Boris Johnson has now agreed to hand all of the required messages and diaries to the COVID enquiry. But this offer is not as generous as might be thought because after a security leak following the disclosure of Boris Johnson’s personal phone details on a website, he was issued with a new (and presumably more secure) phone. But messages from the early part of the pandemic including some of the early lockdowns may not be available, following advice from the security services. But a certain amount of pure politics is in play here as Boris Johnson is giving unredacted material directly to the enquiry and is thereby bypassing the Whitehall machine which is refusing to submit the entire tranche of WhatsApp messages to the COVID enquiry. Of course, things start to get very murky at this point – should Boris Johnson ignore the advice of the security services to access his old messages? But surely, there is a simple solution to all of this.
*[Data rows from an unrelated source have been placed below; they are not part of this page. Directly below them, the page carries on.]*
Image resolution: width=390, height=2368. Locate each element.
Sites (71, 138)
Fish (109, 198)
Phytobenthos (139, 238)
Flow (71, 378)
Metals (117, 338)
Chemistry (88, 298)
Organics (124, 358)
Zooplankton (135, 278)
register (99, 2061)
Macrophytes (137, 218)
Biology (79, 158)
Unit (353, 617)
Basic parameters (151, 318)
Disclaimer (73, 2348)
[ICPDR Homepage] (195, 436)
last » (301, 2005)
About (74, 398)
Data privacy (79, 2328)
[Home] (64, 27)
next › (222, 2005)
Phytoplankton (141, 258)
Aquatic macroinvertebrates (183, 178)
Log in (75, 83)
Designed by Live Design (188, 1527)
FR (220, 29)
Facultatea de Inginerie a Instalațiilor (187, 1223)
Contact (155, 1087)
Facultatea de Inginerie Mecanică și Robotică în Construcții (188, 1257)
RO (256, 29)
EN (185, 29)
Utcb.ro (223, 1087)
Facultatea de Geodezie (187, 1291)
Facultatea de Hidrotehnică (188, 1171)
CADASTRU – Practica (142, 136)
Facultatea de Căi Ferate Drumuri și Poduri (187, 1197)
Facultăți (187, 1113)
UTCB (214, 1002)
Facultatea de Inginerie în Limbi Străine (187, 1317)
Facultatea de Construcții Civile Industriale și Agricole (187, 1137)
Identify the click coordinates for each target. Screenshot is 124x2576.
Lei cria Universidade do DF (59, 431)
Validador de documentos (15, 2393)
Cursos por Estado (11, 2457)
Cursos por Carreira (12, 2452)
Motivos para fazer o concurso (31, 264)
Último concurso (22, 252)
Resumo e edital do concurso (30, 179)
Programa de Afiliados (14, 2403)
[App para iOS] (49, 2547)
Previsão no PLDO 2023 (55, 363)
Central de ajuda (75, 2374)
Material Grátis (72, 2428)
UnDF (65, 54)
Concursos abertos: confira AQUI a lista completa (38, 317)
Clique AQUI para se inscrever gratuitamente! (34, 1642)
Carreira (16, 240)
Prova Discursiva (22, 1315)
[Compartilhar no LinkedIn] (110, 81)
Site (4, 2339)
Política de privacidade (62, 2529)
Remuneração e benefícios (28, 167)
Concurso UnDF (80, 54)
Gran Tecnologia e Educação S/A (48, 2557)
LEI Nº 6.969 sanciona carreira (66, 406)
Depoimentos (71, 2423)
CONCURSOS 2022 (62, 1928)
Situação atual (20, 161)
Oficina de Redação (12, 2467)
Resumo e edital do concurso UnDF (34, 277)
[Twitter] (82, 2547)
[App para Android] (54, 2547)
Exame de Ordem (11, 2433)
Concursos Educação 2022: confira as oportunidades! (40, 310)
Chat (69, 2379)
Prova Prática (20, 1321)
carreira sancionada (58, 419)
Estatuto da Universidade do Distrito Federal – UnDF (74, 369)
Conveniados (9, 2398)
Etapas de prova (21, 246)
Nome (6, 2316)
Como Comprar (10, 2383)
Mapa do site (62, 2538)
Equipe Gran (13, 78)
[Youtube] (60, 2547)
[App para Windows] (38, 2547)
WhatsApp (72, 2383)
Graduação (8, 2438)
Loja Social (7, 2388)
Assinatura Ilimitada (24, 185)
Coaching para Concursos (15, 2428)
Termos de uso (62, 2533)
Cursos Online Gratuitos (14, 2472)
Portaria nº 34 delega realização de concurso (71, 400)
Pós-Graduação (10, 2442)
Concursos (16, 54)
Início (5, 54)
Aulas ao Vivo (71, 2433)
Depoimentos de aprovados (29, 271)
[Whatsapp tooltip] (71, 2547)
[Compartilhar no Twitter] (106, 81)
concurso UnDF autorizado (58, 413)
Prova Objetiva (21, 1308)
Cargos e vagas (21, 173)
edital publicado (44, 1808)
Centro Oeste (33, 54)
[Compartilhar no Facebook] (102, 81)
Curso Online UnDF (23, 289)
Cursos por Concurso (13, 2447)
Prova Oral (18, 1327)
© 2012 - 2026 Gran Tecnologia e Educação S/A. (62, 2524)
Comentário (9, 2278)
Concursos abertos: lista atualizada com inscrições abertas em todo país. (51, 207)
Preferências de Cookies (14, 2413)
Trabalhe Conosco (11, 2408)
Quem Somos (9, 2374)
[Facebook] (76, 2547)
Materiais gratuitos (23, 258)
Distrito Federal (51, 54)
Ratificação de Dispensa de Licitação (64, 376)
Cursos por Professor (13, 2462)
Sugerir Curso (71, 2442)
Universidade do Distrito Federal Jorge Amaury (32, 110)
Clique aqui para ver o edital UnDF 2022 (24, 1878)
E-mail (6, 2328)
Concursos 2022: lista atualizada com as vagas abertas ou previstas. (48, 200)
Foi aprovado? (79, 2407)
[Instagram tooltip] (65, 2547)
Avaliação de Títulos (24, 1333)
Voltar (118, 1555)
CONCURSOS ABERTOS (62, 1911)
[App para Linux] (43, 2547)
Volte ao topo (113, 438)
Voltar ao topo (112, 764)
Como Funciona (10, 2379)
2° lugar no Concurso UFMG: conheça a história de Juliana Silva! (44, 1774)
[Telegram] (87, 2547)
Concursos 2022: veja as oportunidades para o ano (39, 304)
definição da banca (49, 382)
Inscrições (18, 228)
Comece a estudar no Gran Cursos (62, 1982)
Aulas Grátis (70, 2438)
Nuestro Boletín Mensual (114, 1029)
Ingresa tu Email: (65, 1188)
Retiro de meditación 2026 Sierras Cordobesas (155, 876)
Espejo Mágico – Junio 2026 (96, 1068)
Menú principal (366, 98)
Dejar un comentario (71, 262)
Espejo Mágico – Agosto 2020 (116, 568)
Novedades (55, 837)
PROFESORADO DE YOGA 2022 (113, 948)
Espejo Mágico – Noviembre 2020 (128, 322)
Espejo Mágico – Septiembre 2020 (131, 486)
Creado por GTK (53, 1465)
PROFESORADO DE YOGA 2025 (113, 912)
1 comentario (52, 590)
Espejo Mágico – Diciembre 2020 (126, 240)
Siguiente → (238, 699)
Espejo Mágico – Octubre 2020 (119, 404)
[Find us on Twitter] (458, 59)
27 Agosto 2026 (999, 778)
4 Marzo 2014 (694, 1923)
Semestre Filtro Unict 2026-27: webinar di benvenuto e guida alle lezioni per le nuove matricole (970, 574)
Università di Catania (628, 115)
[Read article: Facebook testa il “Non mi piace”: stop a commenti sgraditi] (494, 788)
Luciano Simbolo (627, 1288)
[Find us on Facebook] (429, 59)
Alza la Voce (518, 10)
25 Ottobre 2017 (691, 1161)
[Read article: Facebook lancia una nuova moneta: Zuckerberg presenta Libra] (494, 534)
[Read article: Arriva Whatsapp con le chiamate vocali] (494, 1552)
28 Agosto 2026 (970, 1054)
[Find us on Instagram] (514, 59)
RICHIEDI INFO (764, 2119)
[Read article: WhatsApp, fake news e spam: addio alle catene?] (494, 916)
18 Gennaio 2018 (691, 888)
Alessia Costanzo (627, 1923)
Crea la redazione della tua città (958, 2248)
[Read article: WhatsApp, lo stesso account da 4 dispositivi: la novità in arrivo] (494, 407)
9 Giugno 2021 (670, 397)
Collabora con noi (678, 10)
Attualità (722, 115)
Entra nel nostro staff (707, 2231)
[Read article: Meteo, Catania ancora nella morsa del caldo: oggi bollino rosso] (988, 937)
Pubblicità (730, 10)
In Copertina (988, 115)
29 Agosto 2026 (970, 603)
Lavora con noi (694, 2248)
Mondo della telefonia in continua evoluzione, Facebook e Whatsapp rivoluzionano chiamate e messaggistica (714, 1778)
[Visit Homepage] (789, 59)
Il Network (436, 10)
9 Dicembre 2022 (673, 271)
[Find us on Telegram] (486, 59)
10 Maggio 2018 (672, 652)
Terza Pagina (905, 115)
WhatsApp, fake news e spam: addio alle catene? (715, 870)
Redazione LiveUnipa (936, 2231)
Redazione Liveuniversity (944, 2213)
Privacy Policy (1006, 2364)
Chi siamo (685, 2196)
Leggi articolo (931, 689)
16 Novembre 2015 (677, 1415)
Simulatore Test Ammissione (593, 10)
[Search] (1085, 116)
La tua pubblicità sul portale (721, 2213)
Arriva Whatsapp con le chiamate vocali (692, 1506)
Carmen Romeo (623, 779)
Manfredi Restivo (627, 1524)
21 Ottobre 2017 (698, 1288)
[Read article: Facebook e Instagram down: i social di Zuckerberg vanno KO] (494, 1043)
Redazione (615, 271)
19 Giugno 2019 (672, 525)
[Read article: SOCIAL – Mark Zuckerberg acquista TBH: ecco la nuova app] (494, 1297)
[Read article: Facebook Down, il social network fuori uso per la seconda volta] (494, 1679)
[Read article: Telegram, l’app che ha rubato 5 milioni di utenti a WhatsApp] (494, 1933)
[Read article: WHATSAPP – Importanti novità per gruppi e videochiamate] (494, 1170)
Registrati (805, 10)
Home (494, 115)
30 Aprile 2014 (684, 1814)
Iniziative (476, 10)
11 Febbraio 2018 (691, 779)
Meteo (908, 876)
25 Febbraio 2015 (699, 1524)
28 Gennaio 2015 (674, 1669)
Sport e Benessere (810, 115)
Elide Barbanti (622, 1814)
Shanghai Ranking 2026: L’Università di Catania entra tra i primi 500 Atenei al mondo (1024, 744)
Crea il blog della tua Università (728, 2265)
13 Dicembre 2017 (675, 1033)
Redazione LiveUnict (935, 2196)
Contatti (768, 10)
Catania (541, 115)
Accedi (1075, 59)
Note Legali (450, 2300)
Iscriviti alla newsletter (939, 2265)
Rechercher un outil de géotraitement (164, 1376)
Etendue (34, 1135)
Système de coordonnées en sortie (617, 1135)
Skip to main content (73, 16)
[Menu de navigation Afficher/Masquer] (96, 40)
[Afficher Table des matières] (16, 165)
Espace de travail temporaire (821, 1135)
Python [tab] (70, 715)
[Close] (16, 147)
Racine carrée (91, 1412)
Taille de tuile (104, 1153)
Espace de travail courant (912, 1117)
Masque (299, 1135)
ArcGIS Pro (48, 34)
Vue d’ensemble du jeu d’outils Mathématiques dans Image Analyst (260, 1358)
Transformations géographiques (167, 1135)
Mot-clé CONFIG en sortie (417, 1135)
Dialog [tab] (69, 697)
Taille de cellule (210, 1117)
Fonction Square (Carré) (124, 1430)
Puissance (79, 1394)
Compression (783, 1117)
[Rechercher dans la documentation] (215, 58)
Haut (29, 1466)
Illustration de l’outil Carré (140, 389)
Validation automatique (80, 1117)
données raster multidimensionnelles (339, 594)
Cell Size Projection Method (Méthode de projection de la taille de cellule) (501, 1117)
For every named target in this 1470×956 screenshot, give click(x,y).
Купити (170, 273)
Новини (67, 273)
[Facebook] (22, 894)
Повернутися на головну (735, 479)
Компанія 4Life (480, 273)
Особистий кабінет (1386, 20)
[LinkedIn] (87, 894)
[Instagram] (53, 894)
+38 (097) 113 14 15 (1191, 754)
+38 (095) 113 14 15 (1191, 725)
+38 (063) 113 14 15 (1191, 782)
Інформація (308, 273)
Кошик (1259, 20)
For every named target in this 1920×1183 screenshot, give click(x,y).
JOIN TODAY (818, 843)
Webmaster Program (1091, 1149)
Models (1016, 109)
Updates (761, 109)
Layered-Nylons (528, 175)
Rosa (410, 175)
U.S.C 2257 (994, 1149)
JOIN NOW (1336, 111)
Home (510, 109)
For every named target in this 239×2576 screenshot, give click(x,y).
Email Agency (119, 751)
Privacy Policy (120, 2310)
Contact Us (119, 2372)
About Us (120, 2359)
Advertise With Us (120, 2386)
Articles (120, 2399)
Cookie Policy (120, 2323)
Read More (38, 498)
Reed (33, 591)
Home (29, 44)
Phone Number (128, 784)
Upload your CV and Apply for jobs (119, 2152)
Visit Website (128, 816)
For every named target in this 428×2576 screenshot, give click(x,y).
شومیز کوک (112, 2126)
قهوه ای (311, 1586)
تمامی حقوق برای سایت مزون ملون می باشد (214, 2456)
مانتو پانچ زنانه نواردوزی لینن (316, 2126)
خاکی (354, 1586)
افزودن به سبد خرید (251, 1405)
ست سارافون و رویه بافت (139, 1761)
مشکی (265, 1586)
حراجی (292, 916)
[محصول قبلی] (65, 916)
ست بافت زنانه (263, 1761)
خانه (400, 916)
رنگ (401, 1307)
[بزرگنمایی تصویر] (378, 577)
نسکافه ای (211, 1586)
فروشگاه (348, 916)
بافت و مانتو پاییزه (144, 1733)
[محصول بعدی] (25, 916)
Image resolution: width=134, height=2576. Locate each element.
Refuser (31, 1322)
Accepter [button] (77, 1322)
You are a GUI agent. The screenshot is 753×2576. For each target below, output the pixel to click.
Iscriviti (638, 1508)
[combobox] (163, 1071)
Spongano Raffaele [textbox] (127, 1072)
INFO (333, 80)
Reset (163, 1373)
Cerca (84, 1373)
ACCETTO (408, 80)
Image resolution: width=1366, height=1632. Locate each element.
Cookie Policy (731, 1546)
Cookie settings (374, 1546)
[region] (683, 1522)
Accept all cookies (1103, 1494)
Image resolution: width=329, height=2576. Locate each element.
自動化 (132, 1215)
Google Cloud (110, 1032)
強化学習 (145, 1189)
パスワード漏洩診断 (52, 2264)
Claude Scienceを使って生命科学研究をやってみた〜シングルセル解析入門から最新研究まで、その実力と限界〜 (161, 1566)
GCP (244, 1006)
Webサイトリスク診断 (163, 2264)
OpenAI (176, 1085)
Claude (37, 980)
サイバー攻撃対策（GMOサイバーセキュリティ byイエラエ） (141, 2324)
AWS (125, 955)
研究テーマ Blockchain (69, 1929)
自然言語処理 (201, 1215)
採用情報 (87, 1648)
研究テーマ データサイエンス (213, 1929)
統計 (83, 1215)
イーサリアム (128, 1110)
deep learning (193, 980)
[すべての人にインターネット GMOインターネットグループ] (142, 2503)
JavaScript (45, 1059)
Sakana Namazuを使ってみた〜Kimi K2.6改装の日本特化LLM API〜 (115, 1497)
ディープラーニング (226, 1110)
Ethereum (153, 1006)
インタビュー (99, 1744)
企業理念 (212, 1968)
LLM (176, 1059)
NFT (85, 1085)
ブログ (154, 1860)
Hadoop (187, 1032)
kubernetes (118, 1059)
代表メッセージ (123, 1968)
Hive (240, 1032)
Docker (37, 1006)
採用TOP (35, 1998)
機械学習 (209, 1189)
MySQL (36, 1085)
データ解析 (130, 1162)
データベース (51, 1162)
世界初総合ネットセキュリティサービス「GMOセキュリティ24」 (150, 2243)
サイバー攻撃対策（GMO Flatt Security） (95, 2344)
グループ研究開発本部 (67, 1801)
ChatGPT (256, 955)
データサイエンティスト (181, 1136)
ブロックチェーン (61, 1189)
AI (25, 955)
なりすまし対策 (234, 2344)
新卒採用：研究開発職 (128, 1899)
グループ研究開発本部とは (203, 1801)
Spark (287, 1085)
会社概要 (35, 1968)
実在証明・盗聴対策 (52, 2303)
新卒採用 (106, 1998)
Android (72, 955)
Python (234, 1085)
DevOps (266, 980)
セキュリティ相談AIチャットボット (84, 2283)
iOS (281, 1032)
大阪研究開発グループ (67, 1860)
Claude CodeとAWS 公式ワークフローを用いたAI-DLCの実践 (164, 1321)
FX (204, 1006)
The old phone, complete with whatever passwords were used at the time, should be handed to the police who can then use their own IT specialists to access the material that they need and they must do all the time when investigating criminal activity. The police could then hand over what material is recovered directly to the enquiry.
There is so much attention being given to the Philip Schofield affair at the moment that I am, quite frankly, bored to death with the whole issue. But when the media starts to turn attention to he media itself, a sort of feeding frenzy seems to take over. There are certainly some questions to be asked such as the extent to which those in dominant positions in organisations can exert illegimate power relationships over others. But this happens in many areas of our social and political life in any case. If I were Philip Schofield, why not retire to a a quiet part of the UK assuming that a certain amount of money has been put by and then develop a new life style and interests totally apart from the media world? This might sound easier said than done but John Profumo after the massive national scandal in 1963 worked in the East End as a social worker and after several years managed to rehabilitate himself.